The human insulin-like growth factor II leader 1 contains an internal ribosomal entry site.

Insulin-like growth factor II is a small peptide growth hormone, encoded by four mRNAs with unique 5' untranslated regions and identical coding regions. The 5' untranslated region transcribed from promoter 1 is 598 nt (leader 1). The properties of this leader 1 suggest a strong regulation of translation; the high G + C-content, the presence of an upstream open reading frame, and the length of the 5' UTR are 3 elements which prohibit efficient translation and which may modulate expression.
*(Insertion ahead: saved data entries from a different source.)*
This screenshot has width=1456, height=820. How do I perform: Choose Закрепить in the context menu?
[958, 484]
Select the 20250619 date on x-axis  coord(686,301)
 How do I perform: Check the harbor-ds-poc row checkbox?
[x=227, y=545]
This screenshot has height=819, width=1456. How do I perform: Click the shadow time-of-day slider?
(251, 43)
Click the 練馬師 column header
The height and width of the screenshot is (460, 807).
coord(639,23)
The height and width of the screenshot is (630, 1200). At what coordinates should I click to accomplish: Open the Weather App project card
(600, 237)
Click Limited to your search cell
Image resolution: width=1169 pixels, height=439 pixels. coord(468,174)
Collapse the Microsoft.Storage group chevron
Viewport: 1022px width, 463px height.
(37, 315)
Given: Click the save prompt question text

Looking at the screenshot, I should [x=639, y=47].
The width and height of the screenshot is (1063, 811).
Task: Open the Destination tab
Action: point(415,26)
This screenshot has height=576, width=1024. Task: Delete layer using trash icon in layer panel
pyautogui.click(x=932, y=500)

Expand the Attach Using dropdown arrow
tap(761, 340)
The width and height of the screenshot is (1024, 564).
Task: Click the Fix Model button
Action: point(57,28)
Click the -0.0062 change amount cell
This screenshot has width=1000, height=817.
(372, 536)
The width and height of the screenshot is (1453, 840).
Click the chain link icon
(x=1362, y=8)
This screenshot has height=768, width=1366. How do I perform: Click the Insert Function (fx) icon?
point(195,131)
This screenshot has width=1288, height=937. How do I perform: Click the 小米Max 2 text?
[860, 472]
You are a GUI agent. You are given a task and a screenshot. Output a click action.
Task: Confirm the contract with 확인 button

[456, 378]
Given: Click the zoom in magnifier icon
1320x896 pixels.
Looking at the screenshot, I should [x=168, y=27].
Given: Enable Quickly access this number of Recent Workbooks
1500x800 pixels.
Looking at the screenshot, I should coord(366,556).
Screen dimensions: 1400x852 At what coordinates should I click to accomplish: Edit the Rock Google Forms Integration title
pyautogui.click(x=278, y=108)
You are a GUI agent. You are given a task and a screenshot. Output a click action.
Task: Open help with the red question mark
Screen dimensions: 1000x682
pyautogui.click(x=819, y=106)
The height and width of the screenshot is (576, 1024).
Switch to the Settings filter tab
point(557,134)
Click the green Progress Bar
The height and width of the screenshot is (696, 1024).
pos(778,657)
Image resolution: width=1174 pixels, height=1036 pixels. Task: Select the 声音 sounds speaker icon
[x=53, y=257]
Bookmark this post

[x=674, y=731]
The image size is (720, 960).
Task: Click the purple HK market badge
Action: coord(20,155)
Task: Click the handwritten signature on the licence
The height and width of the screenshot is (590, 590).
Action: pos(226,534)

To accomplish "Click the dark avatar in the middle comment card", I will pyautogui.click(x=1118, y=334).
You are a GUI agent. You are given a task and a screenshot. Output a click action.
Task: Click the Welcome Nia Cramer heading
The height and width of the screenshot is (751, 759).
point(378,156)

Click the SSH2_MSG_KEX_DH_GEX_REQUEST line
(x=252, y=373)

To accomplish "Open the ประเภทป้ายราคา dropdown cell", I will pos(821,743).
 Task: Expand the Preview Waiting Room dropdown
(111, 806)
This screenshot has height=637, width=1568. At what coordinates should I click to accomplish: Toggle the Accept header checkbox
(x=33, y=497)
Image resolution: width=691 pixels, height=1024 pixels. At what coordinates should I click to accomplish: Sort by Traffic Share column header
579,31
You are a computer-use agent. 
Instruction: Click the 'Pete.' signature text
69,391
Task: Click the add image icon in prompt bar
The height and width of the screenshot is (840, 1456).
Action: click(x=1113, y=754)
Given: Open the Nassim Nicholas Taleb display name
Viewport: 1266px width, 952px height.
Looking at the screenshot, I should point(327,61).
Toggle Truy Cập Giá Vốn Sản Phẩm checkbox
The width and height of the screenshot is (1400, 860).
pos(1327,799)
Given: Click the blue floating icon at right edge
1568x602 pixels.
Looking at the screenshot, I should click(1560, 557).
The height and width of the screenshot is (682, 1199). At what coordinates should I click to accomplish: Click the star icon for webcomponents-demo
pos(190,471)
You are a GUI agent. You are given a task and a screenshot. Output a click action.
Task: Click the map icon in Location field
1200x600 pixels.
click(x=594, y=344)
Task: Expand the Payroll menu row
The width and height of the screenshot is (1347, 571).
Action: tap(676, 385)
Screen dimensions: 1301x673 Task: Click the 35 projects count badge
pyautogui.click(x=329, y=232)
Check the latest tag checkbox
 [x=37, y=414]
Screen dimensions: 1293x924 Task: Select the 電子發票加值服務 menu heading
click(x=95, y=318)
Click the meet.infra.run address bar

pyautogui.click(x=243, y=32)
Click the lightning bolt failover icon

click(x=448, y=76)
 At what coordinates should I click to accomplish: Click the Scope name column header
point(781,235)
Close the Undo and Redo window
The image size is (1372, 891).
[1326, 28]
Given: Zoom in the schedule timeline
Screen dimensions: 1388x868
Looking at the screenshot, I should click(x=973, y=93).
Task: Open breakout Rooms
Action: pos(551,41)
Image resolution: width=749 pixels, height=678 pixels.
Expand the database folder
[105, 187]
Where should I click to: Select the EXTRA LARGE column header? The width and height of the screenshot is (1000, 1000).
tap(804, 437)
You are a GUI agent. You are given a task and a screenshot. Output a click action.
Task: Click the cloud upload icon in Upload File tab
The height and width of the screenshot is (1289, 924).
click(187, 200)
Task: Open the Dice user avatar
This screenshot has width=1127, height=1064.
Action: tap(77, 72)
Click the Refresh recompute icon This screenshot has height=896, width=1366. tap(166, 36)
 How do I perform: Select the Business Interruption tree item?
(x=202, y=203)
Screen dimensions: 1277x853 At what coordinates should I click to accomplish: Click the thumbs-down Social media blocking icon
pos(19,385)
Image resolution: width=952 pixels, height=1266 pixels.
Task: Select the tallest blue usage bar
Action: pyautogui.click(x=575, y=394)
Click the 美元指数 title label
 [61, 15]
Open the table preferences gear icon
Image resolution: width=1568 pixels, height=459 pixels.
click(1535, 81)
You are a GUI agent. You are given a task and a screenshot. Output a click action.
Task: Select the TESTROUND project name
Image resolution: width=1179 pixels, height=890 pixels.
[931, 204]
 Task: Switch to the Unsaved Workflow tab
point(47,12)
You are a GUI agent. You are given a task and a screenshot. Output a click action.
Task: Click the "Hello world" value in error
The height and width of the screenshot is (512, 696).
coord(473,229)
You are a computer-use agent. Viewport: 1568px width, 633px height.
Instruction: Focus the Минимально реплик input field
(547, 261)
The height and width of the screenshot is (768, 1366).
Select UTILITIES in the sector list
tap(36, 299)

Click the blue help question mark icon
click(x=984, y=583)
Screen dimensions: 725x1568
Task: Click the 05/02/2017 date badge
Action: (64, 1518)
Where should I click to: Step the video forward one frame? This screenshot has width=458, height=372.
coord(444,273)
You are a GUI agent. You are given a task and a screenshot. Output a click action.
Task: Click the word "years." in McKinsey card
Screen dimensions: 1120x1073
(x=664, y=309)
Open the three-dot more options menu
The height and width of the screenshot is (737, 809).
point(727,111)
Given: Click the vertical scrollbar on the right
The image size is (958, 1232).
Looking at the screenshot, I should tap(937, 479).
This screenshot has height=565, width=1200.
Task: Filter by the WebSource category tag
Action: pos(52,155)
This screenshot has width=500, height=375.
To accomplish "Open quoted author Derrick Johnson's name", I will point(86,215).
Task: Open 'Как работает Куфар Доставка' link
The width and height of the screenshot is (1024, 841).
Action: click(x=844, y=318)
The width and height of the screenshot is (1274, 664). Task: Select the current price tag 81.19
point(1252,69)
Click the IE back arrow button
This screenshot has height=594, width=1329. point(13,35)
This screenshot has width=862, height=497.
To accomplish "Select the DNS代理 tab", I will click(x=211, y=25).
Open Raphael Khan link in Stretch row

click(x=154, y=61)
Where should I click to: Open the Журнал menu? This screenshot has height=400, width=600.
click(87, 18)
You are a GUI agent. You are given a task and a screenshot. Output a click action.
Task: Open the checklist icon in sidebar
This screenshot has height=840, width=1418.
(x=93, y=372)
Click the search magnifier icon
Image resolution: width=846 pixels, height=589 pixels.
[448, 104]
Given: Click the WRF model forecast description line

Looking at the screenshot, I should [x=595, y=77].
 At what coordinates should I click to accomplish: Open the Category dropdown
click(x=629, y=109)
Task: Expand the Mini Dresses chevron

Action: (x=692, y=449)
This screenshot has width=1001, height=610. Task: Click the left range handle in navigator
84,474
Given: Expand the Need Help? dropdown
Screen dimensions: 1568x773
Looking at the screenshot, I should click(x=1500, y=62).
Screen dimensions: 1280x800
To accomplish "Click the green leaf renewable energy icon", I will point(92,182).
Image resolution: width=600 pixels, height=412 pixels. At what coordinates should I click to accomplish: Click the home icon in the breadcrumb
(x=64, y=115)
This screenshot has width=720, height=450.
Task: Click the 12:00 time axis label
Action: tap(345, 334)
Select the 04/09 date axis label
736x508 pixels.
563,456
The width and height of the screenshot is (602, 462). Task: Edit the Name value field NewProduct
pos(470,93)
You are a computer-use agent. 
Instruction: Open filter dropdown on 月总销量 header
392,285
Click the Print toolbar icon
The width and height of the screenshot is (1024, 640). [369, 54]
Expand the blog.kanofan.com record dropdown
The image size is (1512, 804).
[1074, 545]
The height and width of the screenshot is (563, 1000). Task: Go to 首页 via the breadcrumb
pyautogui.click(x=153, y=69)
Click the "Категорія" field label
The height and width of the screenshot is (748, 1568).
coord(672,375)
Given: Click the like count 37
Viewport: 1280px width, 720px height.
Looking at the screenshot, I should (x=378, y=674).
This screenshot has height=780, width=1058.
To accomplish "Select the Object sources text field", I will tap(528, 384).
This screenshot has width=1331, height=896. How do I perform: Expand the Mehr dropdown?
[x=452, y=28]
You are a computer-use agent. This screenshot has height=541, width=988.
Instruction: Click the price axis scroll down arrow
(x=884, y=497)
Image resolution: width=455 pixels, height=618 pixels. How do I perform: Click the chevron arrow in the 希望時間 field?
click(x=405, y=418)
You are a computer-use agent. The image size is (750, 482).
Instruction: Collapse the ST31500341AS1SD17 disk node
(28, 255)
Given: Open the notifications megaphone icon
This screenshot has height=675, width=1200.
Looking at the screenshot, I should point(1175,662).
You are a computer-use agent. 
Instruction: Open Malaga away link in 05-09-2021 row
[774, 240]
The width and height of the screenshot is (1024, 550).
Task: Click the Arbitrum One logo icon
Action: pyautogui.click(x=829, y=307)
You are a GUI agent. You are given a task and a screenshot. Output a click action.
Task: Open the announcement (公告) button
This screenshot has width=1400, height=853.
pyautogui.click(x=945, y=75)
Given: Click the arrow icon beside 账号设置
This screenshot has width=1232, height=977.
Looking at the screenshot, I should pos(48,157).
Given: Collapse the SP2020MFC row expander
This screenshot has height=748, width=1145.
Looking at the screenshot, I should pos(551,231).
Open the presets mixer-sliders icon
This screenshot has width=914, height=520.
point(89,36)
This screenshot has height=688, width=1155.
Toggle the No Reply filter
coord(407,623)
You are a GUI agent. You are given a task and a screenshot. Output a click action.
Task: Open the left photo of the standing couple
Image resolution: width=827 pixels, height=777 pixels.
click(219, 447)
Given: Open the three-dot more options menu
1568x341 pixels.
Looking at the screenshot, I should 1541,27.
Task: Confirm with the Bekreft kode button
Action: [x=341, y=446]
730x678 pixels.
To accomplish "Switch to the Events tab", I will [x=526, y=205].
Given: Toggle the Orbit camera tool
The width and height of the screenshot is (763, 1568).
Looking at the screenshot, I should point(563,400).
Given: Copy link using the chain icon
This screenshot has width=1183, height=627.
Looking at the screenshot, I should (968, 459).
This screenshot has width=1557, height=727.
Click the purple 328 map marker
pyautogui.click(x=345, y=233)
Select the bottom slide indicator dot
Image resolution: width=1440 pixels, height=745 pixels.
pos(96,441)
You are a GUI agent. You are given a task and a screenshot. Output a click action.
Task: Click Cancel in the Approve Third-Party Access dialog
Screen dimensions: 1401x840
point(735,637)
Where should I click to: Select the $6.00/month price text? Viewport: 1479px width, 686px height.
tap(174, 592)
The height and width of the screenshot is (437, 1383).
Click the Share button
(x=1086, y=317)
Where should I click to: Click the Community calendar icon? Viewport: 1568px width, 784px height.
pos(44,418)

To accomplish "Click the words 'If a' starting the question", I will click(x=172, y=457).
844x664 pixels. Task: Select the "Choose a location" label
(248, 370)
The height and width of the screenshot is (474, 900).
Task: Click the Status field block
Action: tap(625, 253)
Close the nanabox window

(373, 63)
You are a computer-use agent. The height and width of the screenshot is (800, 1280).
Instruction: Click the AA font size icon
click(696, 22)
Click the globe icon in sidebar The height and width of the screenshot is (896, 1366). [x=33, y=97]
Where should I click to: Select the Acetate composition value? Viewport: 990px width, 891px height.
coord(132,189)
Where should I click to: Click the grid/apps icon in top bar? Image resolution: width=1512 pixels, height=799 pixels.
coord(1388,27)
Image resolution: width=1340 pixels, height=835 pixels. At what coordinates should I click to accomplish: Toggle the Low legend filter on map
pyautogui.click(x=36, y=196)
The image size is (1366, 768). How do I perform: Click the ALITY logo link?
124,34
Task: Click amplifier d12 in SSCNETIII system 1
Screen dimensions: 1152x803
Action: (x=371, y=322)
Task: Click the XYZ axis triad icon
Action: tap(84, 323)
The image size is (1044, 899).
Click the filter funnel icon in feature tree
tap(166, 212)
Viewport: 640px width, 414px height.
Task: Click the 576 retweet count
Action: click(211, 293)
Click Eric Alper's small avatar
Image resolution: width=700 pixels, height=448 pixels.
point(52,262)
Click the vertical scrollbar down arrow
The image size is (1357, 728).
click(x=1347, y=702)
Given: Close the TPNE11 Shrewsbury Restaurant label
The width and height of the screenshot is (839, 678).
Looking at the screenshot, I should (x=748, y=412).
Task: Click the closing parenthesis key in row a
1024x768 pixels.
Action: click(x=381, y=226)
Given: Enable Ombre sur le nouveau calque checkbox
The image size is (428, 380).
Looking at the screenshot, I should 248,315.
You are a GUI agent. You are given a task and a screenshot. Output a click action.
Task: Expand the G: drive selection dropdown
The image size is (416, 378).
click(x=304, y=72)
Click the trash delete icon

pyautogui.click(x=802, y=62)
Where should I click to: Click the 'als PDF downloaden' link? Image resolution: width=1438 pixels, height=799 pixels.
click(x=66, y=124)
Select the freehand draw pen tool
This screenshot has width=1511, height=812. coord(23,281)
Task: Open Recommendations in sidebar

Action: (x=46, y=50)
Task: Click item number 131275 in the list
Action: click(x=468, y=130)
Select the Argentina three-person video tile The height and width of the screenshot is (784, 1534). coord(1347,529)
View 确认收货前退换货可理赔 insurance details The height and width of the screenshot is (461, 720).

In this paper we show that the human IGFII leader 1 harbours sequence elements that allow translation initiation to occur by internal initiation on the IGF sequence. This mode of initiation was described first for picornaviral mRNAs, that are naturally uncapped. The IGFII leader 1-dependent expression in HeLa cells was resistant to infection with poliovirus; abrogation of cap-dependent initiation by poliovirus had apparently no effect on IGFII expression. Moreover, a downstream CAT-cistron in a bicistronic construct was translated upon insertion of the leader 1 sequence. The translational properties of the IGFII leader 1 suggest that internal initiation on this leader may be modulated during proliferation or differentiation, enabling cell-stage dependent expression of IGFII.